July 29, 2009
ASPCA Offers Nation’s First Animal Cruelty CSI Workshop
The ASPCA, in collaboration with the University of Florida's William R. Maples Center for Forensic Medicine, recently offered the nation's first Veterinary Forensics Crime Scene Investigations Workshop to help increase the number of professionals trained in the forensic investigation of animal cruelty cases and aid in the prosecution of crimes against animals.
The three-day workshop, which took place from June 17-19, offered students-many of whom were law enforcement officers, veterinarians, forensic specialists and emergency responders-a hands-on training experience. Through fieldwork and classroom instruction, students learned to detect and properly document a crime scene, including the collection of evidence, photography, mapping, sketching and the excavation of remains.
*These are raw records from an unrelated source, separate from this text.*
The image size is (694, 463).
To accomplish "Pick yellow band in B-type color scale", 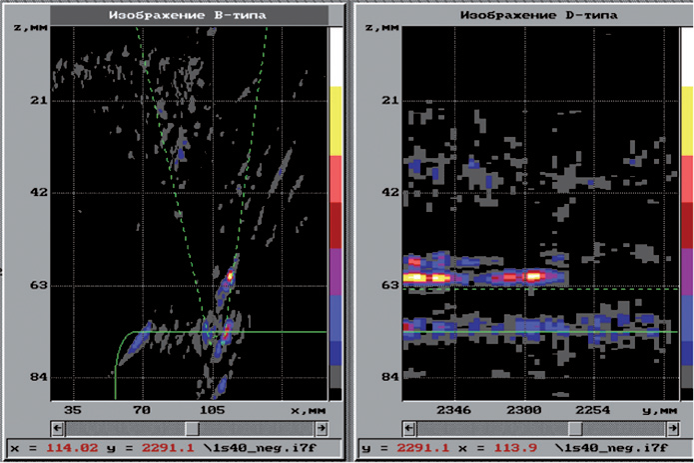I will coord(337,120).
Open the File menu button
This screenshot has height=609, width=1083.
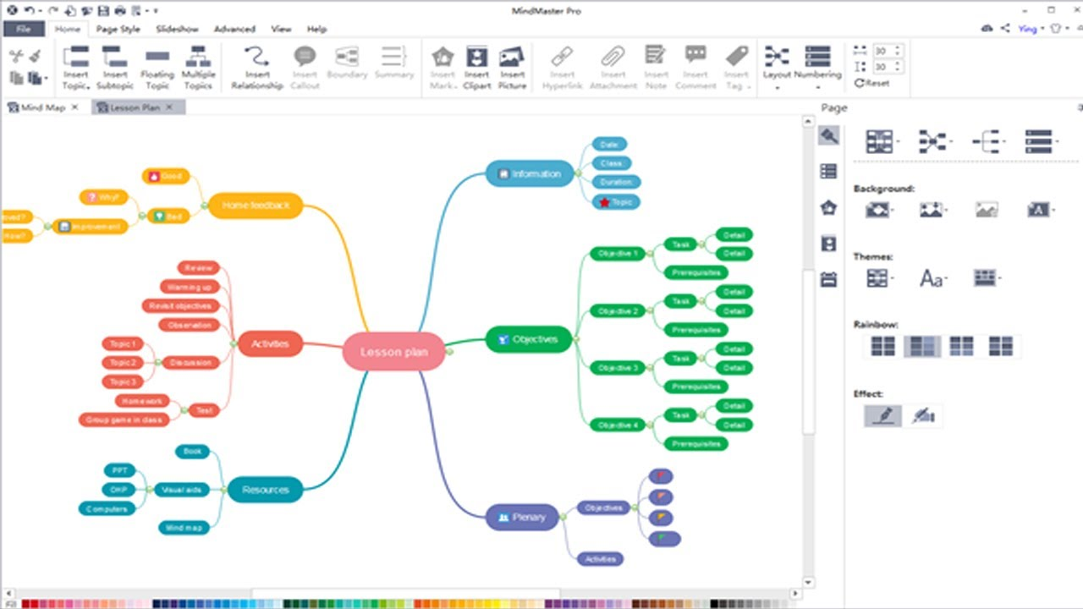(24, 29)

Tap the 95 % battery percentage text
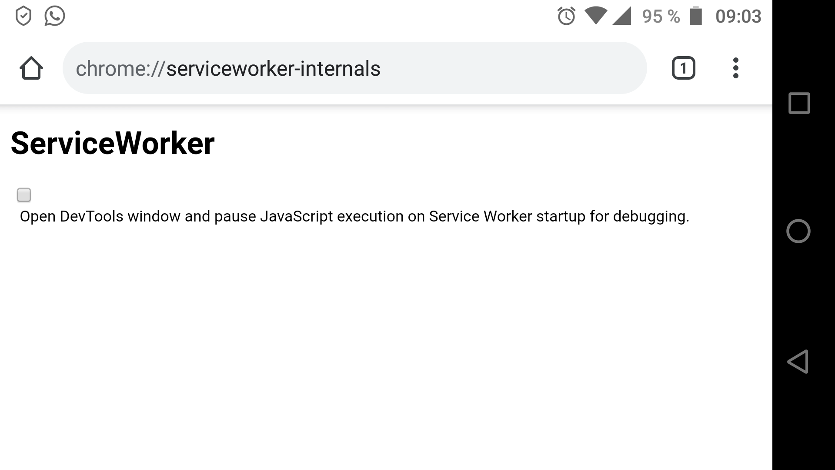pos(661,17)
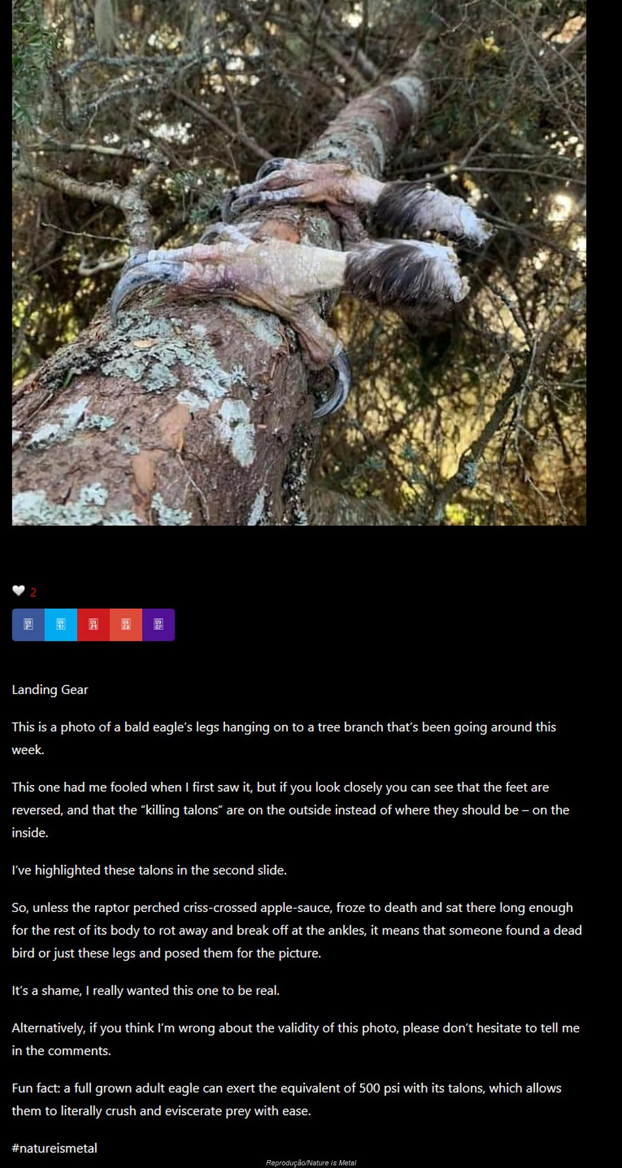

The program reaches beyond a workshop, as well. The University of Florida will soon be offering undergraduate and postgraduate courses in veterinary forensic sciences. The program will receive an initial gift of $150,000 from the ASPCA and three years of support from our organization.
"The development of veterinary forensics is in a similar place now that human forensics was a few decades ago," says Dr. Melinda Merck, ASPCA Senior Director of Veterinary Forensics, who was on hand at the workshop with the ASPCA's Mobile Animal Crime Scene Investigation Unit. "Now there are special prosecutors and special courts that focus on violent crimes-I expect that is where we'll eventually get with animal cruelty."